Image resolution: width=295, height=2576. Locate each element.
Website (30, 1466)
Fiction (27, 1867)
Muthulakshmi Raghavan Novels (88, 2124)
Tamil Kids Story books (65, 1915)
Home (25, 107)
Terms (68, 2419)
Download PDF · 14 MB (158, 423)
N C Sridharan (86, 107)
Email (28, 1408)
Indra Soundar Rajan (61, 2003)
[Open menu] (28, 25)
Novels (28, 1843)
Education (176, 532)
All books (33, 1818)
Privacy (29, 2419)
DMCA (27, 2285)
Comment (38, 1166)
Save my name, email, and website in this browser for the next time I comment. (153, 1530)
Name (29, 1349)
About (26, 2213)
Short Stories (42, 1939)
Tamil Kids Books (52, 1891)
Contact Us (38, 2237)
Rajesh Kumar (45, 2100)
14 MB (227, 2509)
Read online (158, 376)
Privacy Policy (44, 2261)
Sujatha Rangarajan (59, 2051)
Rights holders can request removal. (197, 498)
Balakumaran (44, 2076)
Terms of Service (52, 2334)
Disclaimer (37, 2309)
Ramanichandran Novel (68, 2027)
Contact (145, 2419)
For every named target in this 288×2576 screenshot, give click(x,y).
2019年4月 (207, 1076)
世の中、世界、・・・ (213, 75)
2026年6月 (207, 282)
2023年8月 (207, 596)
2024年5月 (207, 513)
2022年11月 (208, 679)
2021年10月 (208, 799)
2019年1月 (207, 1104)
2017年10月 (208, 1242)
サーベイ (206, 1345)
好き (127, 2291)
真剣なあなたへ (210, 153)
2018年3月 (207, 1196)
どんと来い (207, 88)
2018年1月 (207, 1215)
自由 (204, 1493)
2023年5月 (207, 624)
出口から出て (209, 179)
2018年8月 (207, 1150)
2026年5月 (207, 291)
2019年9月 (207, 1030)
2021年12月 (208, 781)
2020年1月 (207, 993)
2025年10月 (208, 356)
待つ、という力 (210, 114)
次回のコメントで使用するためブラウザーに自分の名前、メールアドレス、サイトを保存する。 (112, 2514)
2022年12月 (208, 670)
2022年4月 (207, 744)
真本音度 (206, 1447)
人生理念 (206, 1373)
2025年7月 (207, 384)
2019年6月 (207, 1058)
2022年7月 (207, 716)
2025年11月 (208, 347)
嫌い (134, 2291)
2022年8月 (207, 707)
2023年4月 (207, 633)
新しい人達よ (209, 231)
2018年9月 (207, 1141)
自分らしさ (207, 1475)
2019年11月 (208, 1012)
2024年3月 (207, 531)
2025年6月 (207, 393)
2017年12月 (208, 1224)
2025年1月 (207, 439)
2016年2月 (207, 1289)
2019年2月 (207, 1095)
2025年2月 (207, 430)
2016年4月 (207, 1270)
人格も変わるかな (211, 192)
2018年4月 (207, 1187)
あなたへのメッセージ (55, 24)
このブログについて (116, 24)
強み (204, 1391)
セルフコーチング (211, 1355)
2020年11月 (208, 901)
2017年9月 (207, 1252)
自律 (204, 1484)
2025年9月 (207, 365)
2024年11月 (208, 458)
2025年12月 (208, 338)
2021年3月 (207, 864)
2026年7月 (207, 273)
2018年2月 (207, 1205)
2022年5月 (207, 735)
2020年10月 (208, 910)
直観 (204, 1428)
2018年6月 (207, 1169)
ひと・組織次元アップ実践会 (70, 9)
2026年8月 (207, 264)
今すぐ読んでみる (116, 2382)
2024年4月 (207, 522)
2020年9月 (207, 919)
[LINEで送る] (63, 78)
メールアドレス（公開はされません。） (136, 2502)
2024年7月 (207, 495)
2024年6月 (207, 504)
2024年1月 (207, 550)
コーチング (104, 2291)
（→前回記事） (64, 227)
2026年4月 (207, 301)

────────────────────────────────────────

Repeat exactly the lines from the first line of the records above through the line containing "Name (29, 1349)", both included, and nothing else.

# Output:
Image resolution: width=295, height=2576. Locate each element.
Website (30, 1466)
Fiction (27, 1867)
Muthulakshmi Raghavan Novels (88, 2124)
Tamil Kids Story books (65, 1915)
Home (25, 107)
Terms (68, 2419)
Download PDF · 14 MB (158, 423)
N C Sridharan (86, 107)
Email (28, 1408)
Indra Soundar Rajan (61, 2003)
[Open menu] (28, 25)
Novels (28, 1843)
Education (176, 532)
All books (33, 1818)
Privacy (29, 2419)
DMCA (27, 2285)
Comment (38, 1166)
Save my name, email, and website in this browser for the next time I comment. (153, 1530)
Name (29, 1349)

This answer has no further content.